PROMPT
Rewrite the records below as a JSON list of strings, with one string for each line and no entries for blank lines.

═════ DATA ═════

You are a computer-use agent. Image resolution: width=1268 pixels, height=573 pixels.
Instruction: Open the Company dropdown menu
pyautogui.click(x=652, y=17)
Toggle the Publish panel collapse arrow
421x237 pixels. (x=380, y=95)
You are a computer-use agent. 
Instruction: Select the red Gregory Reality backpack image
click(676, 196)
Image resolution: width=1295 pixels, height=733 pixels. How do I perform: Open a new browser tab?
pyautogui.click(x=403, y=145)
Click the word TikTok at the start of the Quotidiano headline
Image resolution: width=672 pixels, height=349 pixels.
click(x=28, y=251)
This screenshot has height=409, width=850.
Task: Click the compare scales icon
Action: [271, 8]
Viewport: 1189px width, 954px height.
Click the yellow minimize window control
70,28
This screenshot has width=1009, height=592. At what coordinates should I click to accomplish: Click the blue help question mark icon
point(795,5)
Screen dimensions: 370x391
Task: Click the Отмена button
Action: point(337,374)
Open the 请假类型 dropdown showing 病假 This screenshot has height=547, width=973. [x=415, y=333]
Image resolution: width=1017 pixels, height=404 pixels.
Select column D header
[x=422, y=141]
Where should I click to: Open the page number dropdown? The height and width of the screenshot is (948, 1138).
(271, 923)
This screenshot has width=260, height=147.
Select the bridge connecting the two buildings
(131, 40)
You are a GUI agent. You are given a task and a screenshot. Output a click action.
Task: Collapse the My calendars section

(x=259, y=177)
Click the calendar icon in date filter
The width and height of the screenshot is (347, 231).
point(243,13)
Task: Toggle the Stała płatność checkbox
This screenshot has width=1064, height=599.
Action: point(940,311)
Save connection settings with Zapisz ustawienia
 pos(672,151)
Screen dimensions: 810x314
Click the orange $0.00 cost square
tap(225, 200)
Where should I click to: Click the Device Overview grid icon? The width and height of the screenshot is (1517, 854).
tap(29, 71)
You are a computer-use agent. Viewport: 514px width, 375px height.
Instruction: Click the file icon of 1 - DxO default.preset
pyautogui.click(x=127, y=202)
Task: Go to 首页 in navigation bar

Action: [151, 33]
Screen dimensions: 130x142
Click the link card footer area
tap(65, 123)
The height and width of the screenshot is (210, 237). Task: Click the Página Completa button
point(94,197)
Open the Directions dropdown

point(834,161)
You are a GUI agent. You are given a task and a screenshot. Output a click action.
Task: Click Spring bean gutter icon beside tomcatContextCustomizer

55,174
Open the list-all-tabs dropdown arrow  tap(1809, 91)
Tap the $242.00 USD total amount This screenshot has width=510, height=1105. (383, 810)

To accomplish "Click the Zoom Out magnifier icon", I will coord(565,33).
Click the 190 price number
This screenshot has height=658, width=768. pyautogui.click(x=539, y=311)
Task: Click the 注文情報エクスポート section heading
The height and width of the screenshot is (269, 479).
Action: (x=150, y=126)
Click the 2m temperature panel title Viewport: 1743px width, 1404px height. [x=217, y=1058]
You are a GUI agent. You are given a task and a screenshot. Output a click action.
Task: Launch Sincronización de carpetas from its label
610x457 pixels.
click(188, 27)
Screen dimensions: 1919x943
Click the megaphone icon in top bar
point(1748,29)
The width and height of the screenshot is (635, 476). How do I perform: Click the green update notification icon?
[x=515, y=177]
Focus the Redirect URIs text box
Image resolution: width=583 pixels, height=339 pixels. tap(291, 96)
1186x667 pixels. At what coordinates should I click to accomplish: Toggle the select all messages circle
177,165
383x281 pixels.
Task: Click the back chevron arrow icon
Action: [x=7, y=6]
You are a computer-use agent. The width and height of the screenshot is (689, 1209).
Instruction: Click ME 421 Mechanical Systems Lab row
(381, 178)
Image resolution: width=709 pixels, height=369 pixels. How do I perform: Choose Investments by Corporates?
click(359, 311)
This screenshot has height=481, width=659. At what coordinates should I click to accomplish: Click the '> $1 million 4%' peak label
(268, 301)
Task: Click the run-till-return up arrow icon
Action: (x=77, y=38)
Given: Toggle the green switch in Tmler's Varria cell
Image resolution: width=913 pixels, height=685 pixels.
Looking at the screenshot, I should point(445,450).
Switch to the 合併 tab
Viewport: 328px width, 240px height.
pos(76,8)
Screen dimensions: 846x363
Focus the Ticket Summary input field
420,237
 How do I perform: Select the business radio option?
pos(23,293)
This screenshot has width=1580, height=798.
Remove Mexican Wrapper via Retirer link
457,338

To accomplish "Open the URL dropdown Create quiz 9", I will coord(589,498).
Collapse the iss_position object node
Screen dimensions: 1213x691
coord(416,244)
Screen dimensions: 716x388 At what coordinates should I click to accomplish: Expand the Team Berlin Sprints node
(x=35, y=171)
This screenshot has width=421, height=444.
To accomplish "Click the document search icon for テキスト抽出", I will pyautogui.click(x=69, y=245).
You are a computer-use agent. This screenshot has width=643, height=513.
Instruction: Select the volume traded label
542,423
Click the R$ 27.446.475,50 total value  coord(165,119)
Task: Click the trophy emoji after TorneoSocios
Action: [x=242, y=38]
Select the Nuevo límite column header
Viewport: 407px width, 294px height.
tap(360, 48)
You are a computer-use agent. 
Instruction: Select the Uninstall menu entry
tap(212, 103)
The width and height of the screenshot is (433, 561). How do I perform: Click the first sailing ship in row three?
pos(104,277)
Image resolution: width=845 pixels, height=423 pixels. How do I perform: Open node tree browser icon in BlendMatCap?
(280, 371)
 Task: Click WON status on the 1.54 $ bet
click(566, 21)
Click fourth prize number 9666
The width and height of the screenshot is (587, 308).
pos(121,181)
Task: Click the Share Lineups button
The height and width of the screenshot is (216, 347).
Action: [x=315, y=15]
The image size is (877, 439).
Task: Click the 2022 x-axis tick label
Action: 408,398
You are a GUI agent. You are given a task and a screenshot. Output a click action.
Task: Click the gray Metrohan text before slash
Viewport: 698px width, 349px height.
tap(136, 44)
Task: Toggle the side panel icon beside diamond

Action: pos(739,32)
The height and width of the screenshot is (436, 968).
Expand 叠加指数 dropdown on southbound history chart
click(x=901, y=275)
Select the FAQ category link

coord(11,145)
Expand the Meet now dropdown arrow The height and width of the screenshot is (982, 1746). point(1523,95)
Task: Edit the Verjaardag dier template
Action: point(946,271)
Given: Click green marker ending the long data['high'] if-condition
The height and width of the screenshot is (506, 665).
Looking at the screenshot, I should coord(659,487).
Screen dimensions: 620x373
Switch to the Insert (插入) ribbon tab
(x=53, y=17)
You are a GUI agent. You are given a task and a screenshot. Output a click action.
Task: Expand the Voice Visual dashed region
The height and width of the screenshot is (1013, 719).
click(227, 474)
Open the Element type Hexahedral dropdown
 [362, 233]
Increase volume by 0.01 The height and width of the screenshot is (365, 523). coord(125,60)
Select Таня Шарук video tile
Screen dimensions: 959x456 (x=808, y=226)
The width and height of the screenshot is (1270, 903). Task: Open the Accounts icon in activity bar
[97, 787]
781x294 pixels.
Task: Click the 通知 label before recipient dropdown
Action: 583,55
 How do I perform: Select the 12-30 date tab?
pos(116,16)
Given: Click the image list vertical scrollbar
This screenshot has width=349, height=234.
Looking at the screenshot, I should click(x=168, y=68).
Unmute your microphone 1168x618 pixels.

═════

RESULT OF THE TASK
[
  "You are a computer-use agent. Image resolution: width=1268 pixels, height=573 pixels.",
  "Instruction: Open the Company dropdown menu",
  "pyautogui.click(x=652, y=17)",
  "Toggle the Publish panel collapse arrow",
  "421x237 pixels. (x=380, y=95)",
  "You are a computer-use agent. ",
  "Instruction: Select the red Gregory Reality backpack image",
  "click(676, 196)",
  "Image resolution: width=1295 pixels, height=733 pixels. How do I perform: Open a new browser tab?",
  "pyautogui.click(x=403, y=145)",
  "Click the word TikTok at the start of the Quotidiano headline",
  "Image resolution: width=672 pixels, height=349 pixels.",
  "click(x=28, y=251)",
  "This screenshot has height=409, width=850.",
  "Task: Click the compare scales icon",
  "Action: [271, 8]",
  "Viewport: 1189px width, 954px height.",
  "Click the yellow minimize window control",
  "70,28",
  "This screenshot has width=1009, height=592. At what coordinates should I click to accomplish: Click the blue help question mark icon",
  "point(795,5)",
  "Screen dimensions: 370x391",
  "Task: Click the Отмена button",
  "Action: point(337,374)",
  "Open the 请假类型 dropdown showing 病假 This screenshot has height=547, width=973. [x=415, y=333]",
  "Image resolution: width=1017 pixels, height=404 pixels.",
  "Select column D header",
  "[x=422, y=141]",
  "Where should I click to: Open the page number dropdown? The height and width of the screenshot is (948, 1138).",
  "(271, 923)",
  "This screenshot has width=260, height=147.",
  "Select the bridge connecting the two buildings",
  "(131, 40)",
  "You are a GUI agent. You are given a task and a screenshot. Output a click action.",
  "Task: Collapse the My calendars section",
  "(x=259, y=177)",
  "Click the calendar icon in date filter",
  "The width and height of the screenshot is (347, 231).",
  "point(243,13)",
  "Task: Toggle the Stała płatność checkbox",
  "This screenshot has width=1064, height=599.",
  "Action: point(940,311)",
  "Save connection settings with Zapisz ustawienia",
  " pos(672,151)",
  "Screen dimensions: 810x314",
  "Click the orange $0.00 cost square",
  "tap(225, 200)",
  "Where should I click to: Click the Device Overview grid icon? The width and height of the screenshot is (1517, 854).",
  "tap(29, 71)",
  "You are a computer-use agent. Viewport: 514px width, 375px height.",
  "Instruction: Click the file icon of 1 - DxO default.preset",
  "pyautogui.click(x=127, y=202)",
  "Task: Go to 首页 in navigation bar",
  "Action: [151, 33]",
  "Screen dimensions: 130x142",
  "Click the link card footer area",
  "tap(65, 123)",
  "The height and width of the screenshot is (210, 237). Task: Click the Página Completa button",
  "point(94,197)",
  "Open the Directions dropdown",
  "point(834,161)",
  "You are a GUI agent. You are given a task and a screenshot. Output a click action.",
  "Task: Click Spring bean gutter icon beside tomcatContextCustomizer",
  "55,174",
  "Open the list-all-tabs dropdown arrow  tap(1809, 91)",
  "Tap the $242.00 USD total amount This screenshot has width=510, height=1105. (383, 810)",
  "To accomplish \"Click the Zoom Out magnifier icon\", I will coord(565,33).",
  "Click the 190 price number",
  "This screenshot has height=658, width=768. pyautogui.click(x=539, y=311)",
  "Task: Click the 注文情報エクスポート section heading",
  "The height and width of the screenshot is (269, 479).",
  "Action: (x=150, y=126)",
  "Click the 2m temperature panel title Viewport: 1743px width, 1404px height. [x=217, y=1058]",
  "You are a GUI agent. You are given a task and a screenshot. Output a click action.",
  "Task: Launch Sincronización de carpetas from its label",
  "610x457 pixels.",
  "click(188, 27)",
  "Screen dimensions: 1919x943",
  "Click the megaphone icon in top bar",
  "point(1748,29)",
  "The width and height of the screenshot is (635, 476). How do I perform: Click the green update notification icon?",
  "[x=515, y=177]",
  "Focus the Redirect URIs text box",
  "Image resolution: width=583 pixels, height=339 pixels. tap(291, 96)",
  "1186x667 pixels. At what coordinates should I click to accomplish: Toggle the select all messages circle",
  "177,165",
  "383x281 pixels.",
  "Task: Click the back chevron arrow icon",
  "Action: [x=7, y=6]",
  "You are a computer-use agent. The width and height of the screenshot is (689, 1209).",
  "Instruction: Click ME 421 Mechanical Systems Lab row",
  "(381, 178)",
  "Image resolution: width=709 pixels, height=369 pixels. How do I perform: Choose Investments by Corporates?",
  "click(359, 311)",
  "This screenshot has height=481, width=659. At what coordinates should I click to accomplish: Click the '> $1 million 4%' peak label",
  "(268, 301)",
  "Task: Click the run-till-return up arrow icon",
  "Action: (x=77, y=38)",
  "Given: Toggle the green switch in Tmler's Varria cell",
  "Image resolution: width=913 pixels, height=685 pixels.",
  "Looking at the screenshot, I should point(445,450).",
  "Switch to the 合併 tab",
  "Viewport: 328px width, 240px height.",
  "pos(76,8)",
  "Screen dimensions: 846x363",
  "Focus the Ticket Summary input field",
  "420,237",
  " How do I perform: Select the business radio option?",
  "pos(23,293)",
  "This screenshot has width=1580, height=798.",
  "Remove Mexican Wrapper via Retirer link",
  "457,338",
  "To accomplish \"Open the URL dropdown Create quiz 9\", I will coord(589,498).",
  "Collapse the iss_position object node",
  "Screen dimensions: 1213x691",
  "coord(416,244)",
  "Screen dimensions: 716x388 At what coordinates should I click to accomplish: Expand the Team Berlin Sprints node",
  "(x=35, y=171)",
  "This screenshot has width=421, height=444.",
  "To accomplish \"Click the document search icon for テキスト抽出\", I will pyautogui.click(x=69, y=245).",
  "You are a computer-use agent. This screenshot has width=643, height=513.",
  "Instruction: Select the volume traded label",
  "542,423",
  "Click the R$ 27.446.475,50 total value  coord(165,119)",
  "Task: Click the trophy emoji after TorneoSocios",
  "Action: [x=242, y=38]",
  "Select the Nuevo límite column header",
  "Viewport: 407px width, 294px height.",
  "tap(360, 48)",
  "You are a computer-use agent. ",
  "Instruction: Select the Uninstall menu entry",
  "tap(212, 103)",
  "The width and height of the screenshot is (433, 561). How do I perform: Click the first sailing ship in row three?",
  "pos(104,277)",
  "Image resolution: width=845 pixels, height=423 pixels. How do I perform: Open node tree browser icon in BlendMatCap?",
  "(280, 371)",
  " Task: Click WON status on the 1.54 $ bet",
  "click(566, 21)",
  "Click fourth prize number 9666",
  "The width and height of the screenshot is (587, 308).",
  "pos(121,181)",
  "Task: Click the Share Lineups button",
  "The height and width of the screenshot is (216, 347).",
  "Action: [x=315, y=15]",
  "The image size is (877, 439).",
  "Task: Click the 2022 x-axis tick label",
  "Action: 408,398",
  "You are a GUI agent. You are given a task and a screenshot. Output a click action.",
  "Task: Click the gray Metrohan text before slash",
  "Viewport: 698px width, 349px height.",
  "tap(136, 44)",
  "Task: Toggle the side panel icon beside diamond",
  "Action: pos(739,32)",
  "The height and width of the screenshot is (436, 968).",
  "Expand 叠加指数 dropdown on southbound history chart",
  "click(x=901, y=275)",
  "Select the FAQ category link",
  "coord(11,145)",
  "Expand the Meet now dropdown arrow The height and width of the screenshot is (982, 1746). point(1523,95)",
  "Task: Edit the Verjaardag dier template",
  "Action: point(946,271)",
  "Given: Click green marker ending the long data['high'] if-condition",
  "The height and width of the screenshot is (506, 665).",
  "Looking at the screenshot, I should coord(659,487).",
  "Screen dimensions: 620x373",
  "Switch to the Insert (插入) ribbon tab",
  "(x=53, y=17)",
  "You are a GUI agent. You are given a task and a screenshot. Output a click action.",
  "Task: Expand the Voice Visual dashed region",
  "The height and width of the screenshot is (1013, 719).",
  "click(227, 474)",
  "Open the Element type Hexahedral dropdown",
  " [362, 233]",
  "Increase volume by 0.01 The height and width of the screenshot is (365, 523). coord(125,60)",
  "Select Таня Шарук video tile",
  "Screen dimensions: 959x456 (x=808, y=226)",
  "The width and height of the screenshot is (1270, 903). Task: Open the Accounts icon in activity bar",
  "[97, 787]",
  "781x294 pixels.",
  "Task: Click the 通知 label before recipient dropdown",
  "Action: 583,55",
  " How do I perform: Select the 12-30 date tab?",
  "pos(116,16)",
  "Given: Click the image list vertical scrollbar",
  "This screenshot has width=349, height=234.",
  "Looking at the screenshot, I should click(x=168, y=68).",
  "Unmute your microphone 1168x618 pixels."
]